Radical Hyundai Ioniq 6 track car previews N sports EVs

The main weapon in the RN22e’s dynamic armoury is its torque-vectoring capability. Although it has only one motor on each axle (unlike cars such as the Audi E-tron S and Hummer EV), it achieves the effect of overpowering the outside driven wheels using a clutch pack. 

Wartenberg stressed that configurability is becoming a key tenet of the N sub-brand. The RN22e has two motors that give it four-wheel drive (offering up the same 577bhp and 548lb ft as the related Kia EV6 GT), which the N division is putting to good use by letting the driver choose the torque split between the front and the rear axle. Every other EV so far has either managed this automatically or had a fixed split.
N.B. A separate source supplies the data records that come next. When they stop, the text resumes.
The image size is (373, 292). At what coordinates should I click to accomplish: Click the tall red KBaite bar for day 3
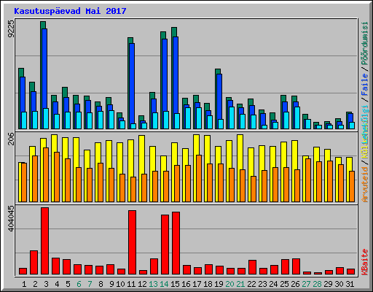click(44, 241)
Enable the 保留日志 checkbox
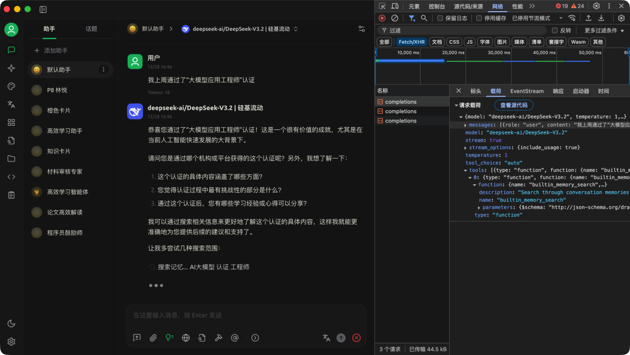630x355 pixels. [x=439, y=18]

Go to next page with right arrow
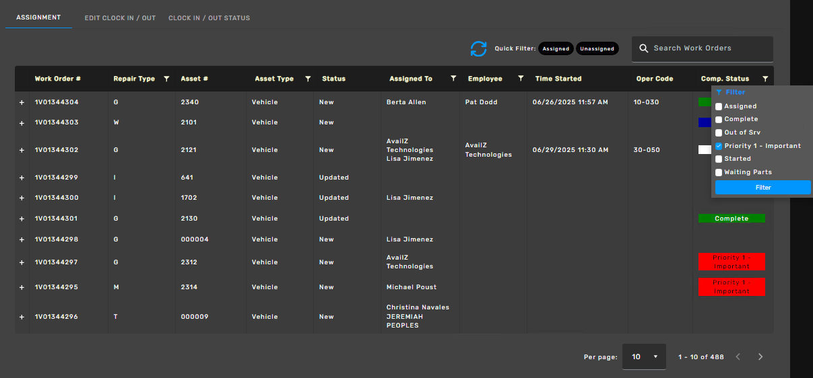click(x=760, y=356)
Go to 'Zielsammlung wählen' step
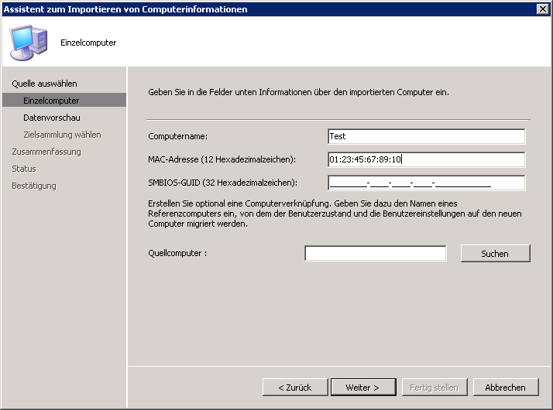 point(62,135)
Such a setting should inject some much-needed predictable playfulness into a driver’s EV. The ultimate expression of the combination of torque-vectoring and a variable torque split is a drift mode, a feature which will be present in this year’s Ioniq 5 N.
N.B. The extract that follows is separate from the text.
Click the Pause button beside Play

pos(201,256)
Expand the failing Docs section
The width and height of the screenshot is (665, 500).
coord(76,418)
Hyundai rn22e front wheel detail

Hyundai claims the one-off track car will top out at north of 155mph. The EV6 GT – taller, less slippery and no doubt weightier – can crack 161mph. 

The test bed also serves to explore improved braking for EVs. While regenerative braking means that EVs’ disc brakes tend not to come under a lot of stress on the road, the weight of the battery pack can cause an EV to run out of braking power quite quickly under repeated heavy stress on a track. Hyundai is therefore experimenting with a 400mm hybrid-metal disc.